Order The Things They Carried directly from amazon for $8.77. Click here: The Things They Carried



  1. John, “The Things They Carried” is a touchstone for me, and I, too, go back to it often, partly because it shows where my own life could have turned. As a freshman in college, I was in the last year of the draft’s lottery where 366 ping-pong balls with 366 different birthdates bounced around a cage. The balls were removed one at a time. Young men with the first 100 birthdates were likely to go to Vietnam.

    I happen to be a fan of both books for very different reasons. “The Things They Carried” is unquestionably the richer, more successful book, broken up into different stories that have their own unique vision, and the last few bring all the different elements together. The book also has the reader question why we need stories and how real life and fiction connect.

    “In the Lake of the Woods,” though, has an amazing character arc; the story is also an examination, without it directly saying so, of post-traumatic stress syndrome. The protagonist, a Viet vet like John McCain, has become a successful politician, and his career goes down the toilet when he’s linked to atrocities in Vietnam. The loss and the reminder of the events have a powerful effect on the man, whose actions come into question again when his wife disappears.

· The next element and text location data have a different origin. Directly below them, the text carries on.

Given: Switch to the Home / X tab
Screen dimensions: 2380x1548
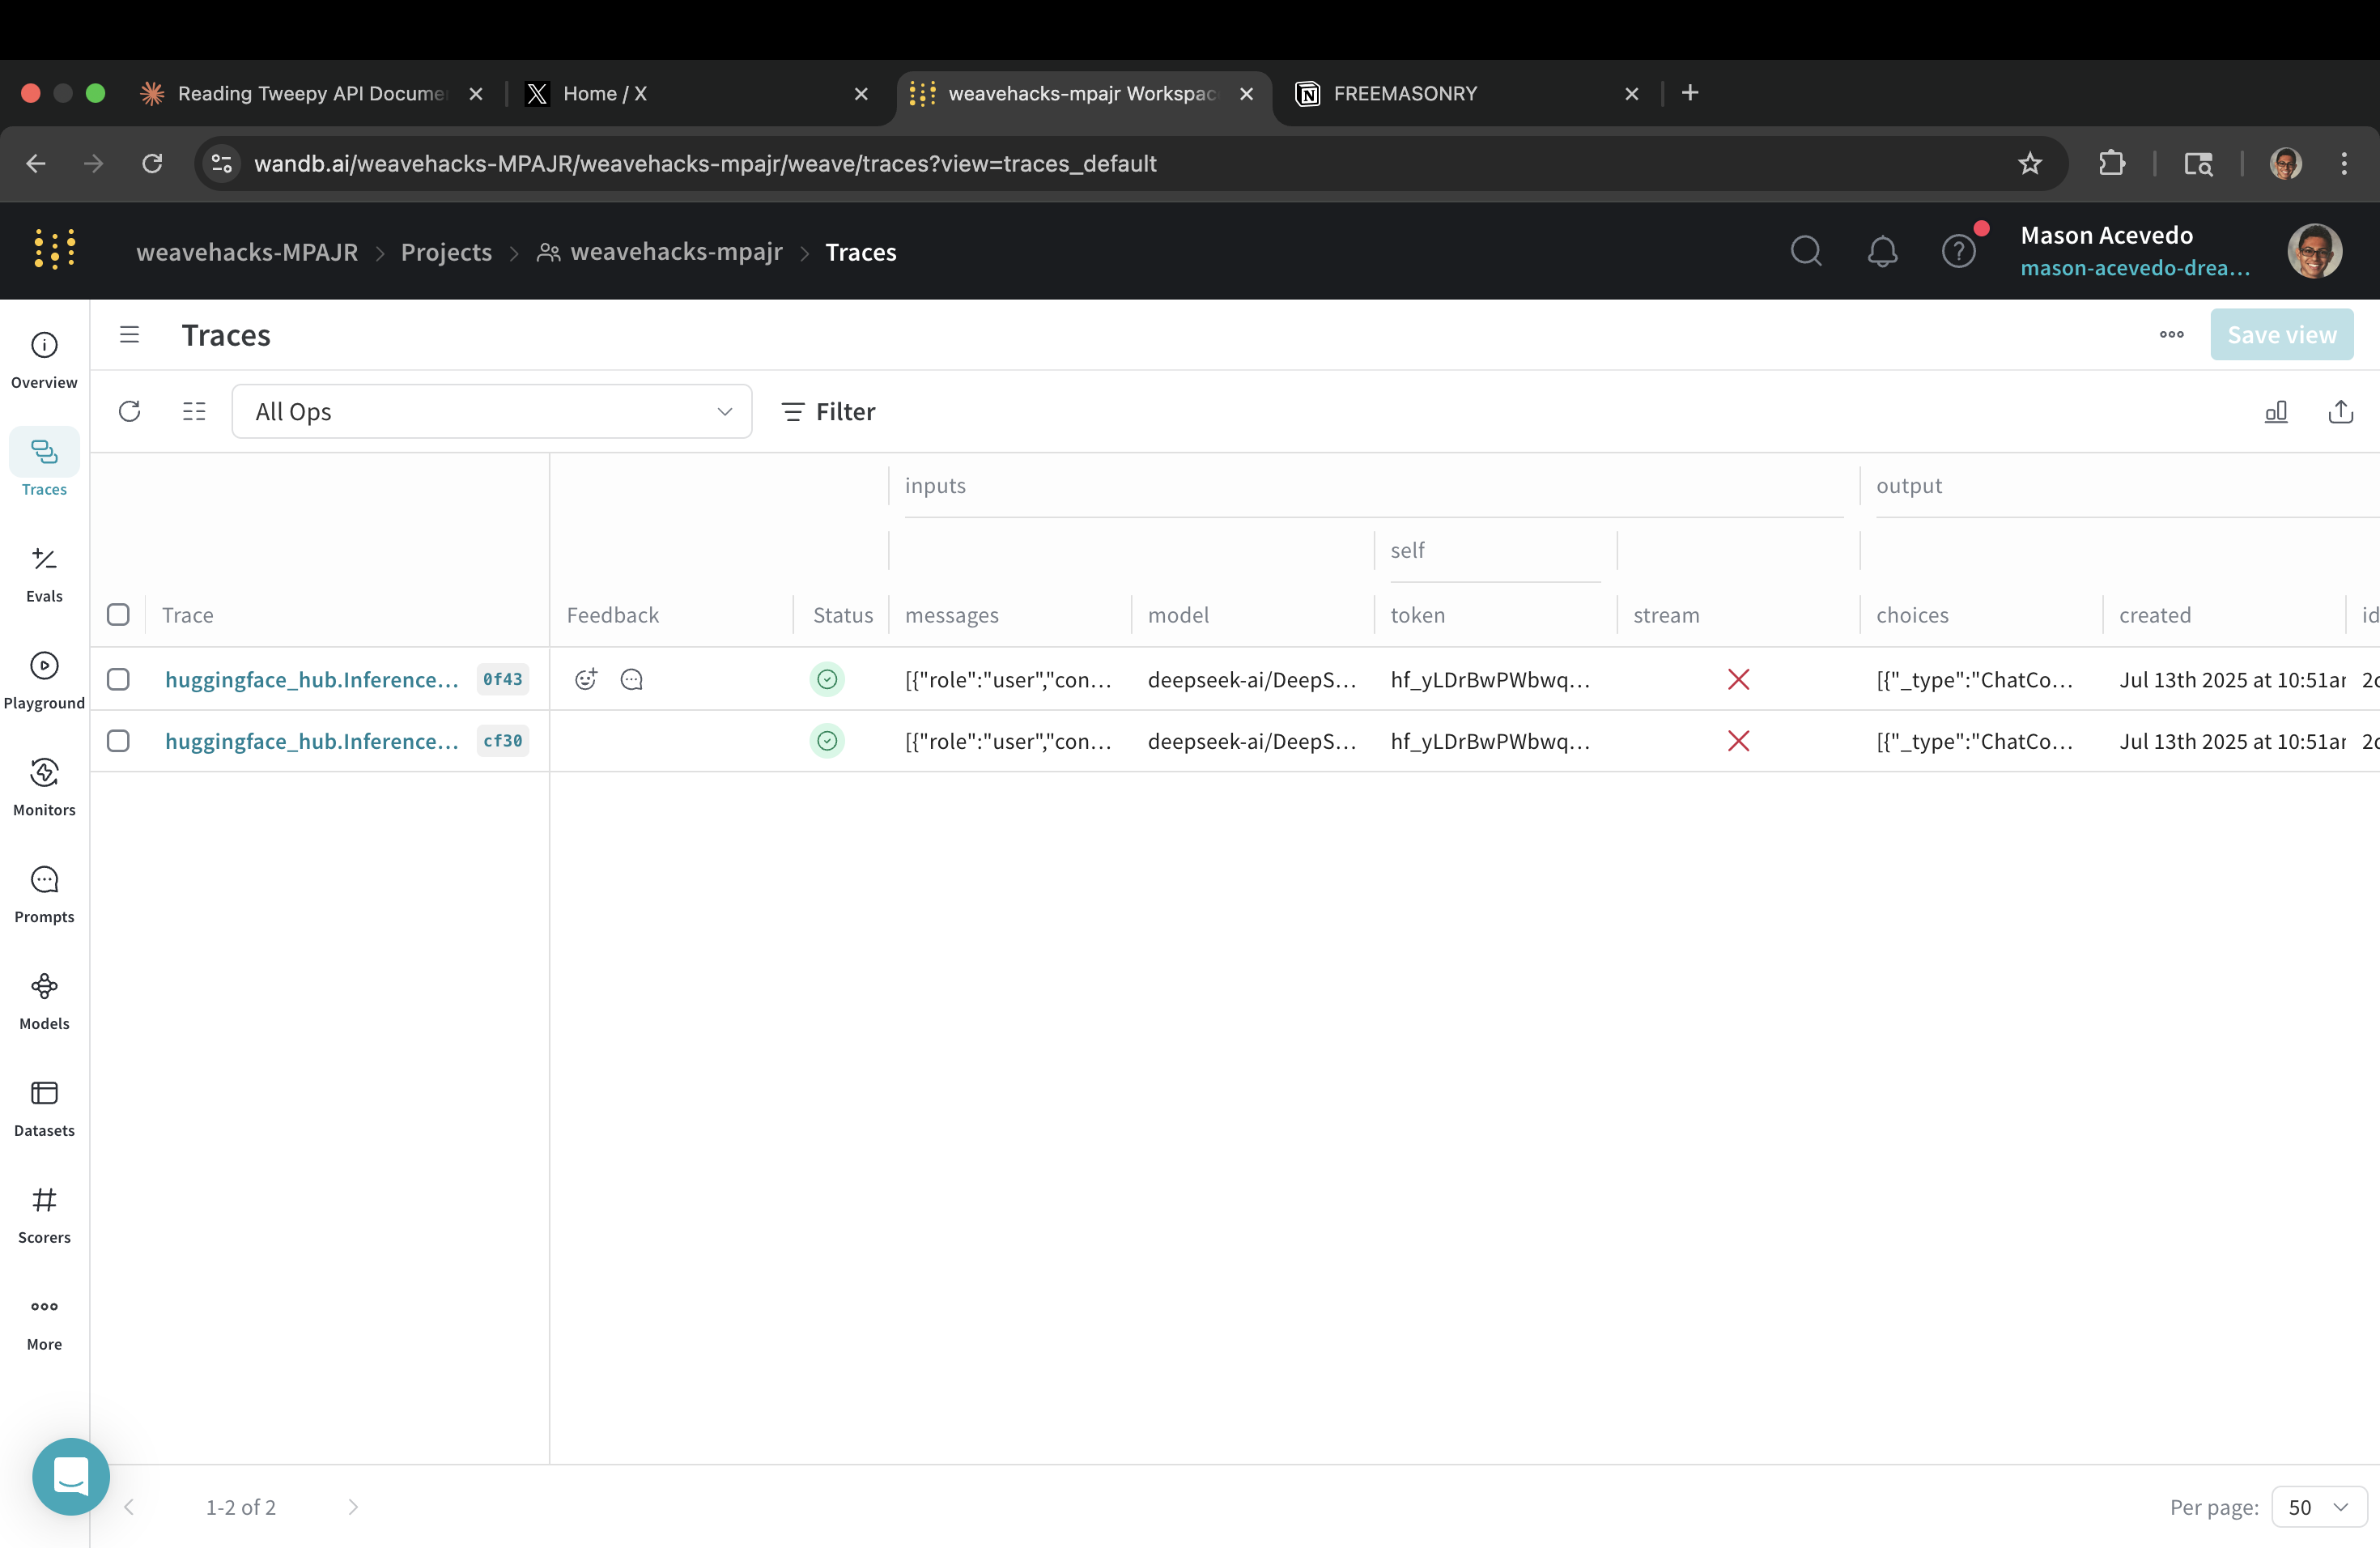Looking at the screenshot, I should [604, 94].
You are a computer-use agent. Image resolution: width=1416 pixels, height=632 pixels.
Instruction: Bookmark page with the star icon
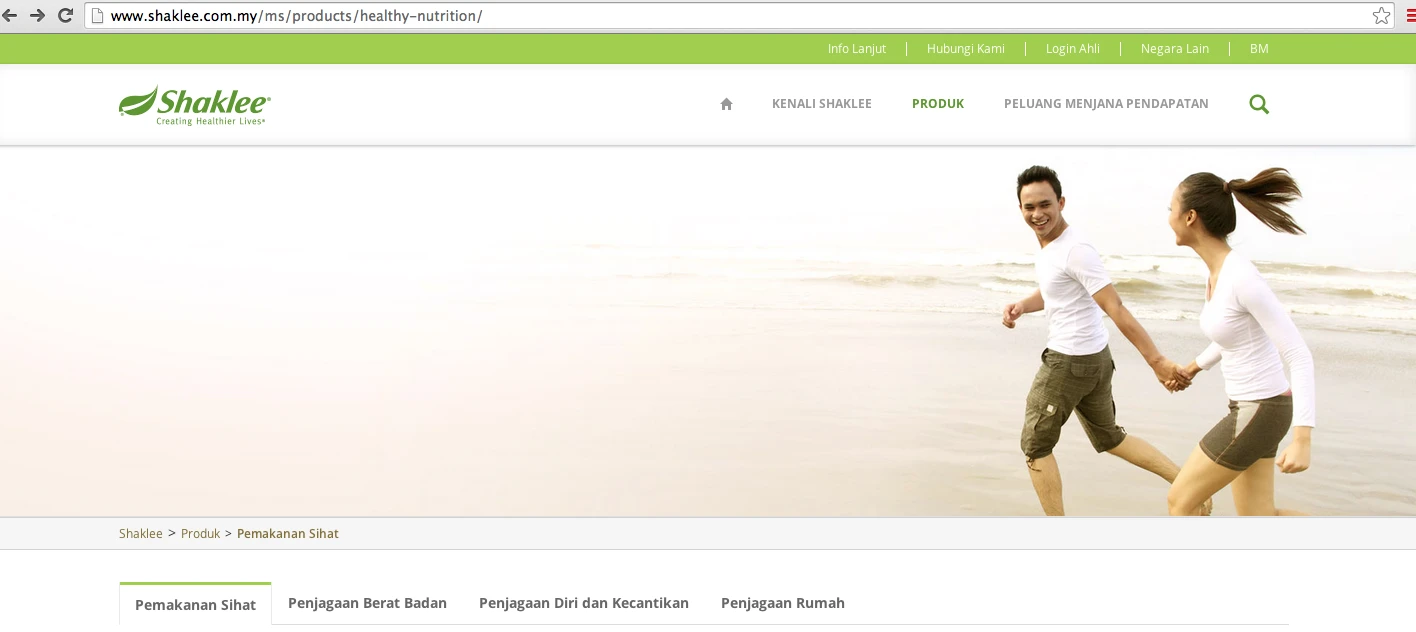point(1381,16)
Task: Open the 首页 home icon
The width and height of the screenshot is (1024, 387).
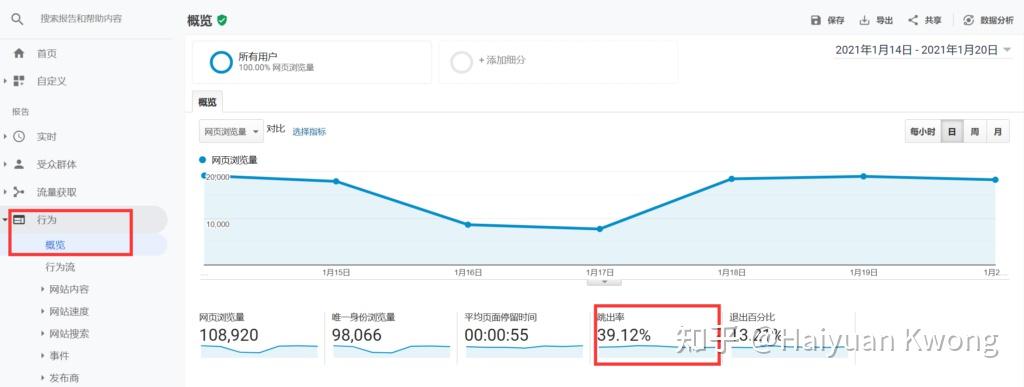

    I happened to use this book in a college English class, and the students liked it a lot–much more than I expected. First, they didn’t know a lot about Vietnam or PTSD, and they could empathize with the man, who had been forced to participate in an unpopular war and forced at a young age to deal with moral issues that he wasn’t equipped to deal with. Second, they’d never read such an intense book. Third, it brought up issues of relationships and marriage. Our discussions were wonderful.

    I’ve also used “The Things They Carried” in other classes, and it, too, created many great discussions. Once Bush brought us into Iraq, however, a time when I thought the book would be more important than ever, the students did not find it as interesting, and it may have been because with the war in the news, the students just didn’t want to think about war anymore.

    I’ve read many of O’Brien’s books, and “The Things They Carried” remains my favorite and “In the Lake of the Woods” is #2.

    • Thanks, Christopher. It may be that I had read the first book several times and the last time throug found a copy of “In the Lake of the Woods” which at the time seemed weaker by comparison. “The Things They Carried” in my mind goes beyond being a book, it is a coming to terms with a part of life (and, as you say, might have something to do with the reader’s age and experience). I appreciate your perspective. John

  2. No question that The Things They Carried is a brilliant and forceful open heart surgery on war. But I think In The Lake of the Woods shows off O’Brien’s ability to use perspective to create a different story with important insights into life after war. The narrative tension makes the book superlative for that reason alone, and certainly takes it far beyond your closing remark, unworthy of any writer who understands the difficult process of writing a novel that carries the reader forward so seamlessly. Anything O’Brien writes is worth reading, and worth studying. There are far too many authors who don’t understand the importance of narrative tension and write run on stories that are easy to put down and don’t stick in your memory like O’Brien’s characters and stories do.

  3. The two books are very different. The thing about TTTC is that it feels real, in a way that few works of fiction can. In the Lake of the Woods, though, is crafted with a completely different intention, and so I’m not sure the comparison is really fruitful. But let me offer this opinion: O’Brien’s Going After Cacciato is better than both of those books! It’s genius.